Work to be completed ▸
Among the entries that follow, some lines contain the word "agent". Show all of them.

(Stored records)
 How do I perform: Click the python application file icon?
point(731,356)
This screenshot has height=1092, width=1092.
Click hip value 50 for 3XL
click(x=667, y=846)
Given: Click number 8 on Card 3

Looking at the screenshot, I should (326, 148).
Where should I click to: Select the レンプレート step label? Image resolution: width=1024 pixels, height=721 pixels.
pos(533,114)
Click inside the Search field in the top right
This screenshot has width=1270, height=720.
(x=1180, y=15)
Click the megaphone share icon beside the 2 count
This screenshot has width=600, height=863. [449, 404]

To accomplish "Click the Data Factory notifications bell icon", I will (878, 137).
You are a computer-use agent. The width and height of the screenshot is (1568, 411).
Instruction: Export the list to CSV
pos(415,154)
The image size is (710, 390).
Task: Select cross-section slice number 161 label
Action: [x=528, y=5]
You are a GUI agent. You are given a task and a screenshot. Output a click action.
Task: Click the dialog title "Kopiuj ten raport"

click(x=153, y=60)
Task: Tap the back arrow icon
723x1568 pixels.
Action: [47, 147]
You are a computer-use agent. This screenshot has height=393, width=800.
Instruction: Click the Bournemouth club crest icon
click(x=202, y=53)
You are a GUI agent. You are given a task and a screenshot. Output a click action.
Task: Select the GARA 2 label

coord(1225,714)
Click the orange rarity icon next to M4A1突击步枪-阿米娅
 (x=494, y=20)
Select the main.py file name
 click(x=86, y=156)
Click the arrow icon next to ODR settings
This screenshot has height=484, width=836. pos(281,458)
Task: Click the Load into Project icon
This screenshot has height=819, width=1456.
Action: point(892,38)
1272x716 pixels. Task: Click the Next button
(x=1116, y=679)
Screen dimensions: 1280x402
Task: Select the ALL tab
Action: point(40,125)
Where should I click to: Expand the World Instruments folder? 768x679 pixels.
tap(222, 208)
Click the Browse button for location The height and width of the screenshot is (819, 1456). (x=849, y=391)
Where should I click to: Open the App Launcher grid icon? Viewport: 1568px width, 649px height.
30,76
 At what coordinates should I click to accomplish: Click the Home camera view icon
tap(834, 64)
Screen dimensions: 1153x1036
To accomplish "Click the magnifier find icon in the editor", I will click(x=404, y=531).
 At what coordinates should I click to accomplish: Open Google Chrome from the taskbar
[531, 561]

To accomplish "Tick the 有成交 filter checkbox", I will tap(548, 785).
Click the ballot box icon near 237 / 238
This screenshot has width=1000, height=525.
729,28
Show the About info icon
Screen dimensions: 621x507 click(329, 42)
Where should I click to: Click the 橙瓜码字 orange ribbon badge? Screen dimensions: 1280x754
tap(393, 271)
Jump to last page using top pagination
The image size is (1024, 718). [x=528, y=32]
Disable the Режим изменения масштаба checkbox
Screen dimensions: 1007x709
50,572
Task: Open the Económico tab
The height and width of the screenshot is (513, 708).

Exercise solution ▸
You are a computer-use agent. The width and height of the screenshot is (1568, 411).
You are a GUI agent. You are given a task and a screenshot. Output a click action.
You are a computer-use agent. This screenshot has height=393, width=800.
You are a GUI agent. You are given a task and a screenshot. Output a click action.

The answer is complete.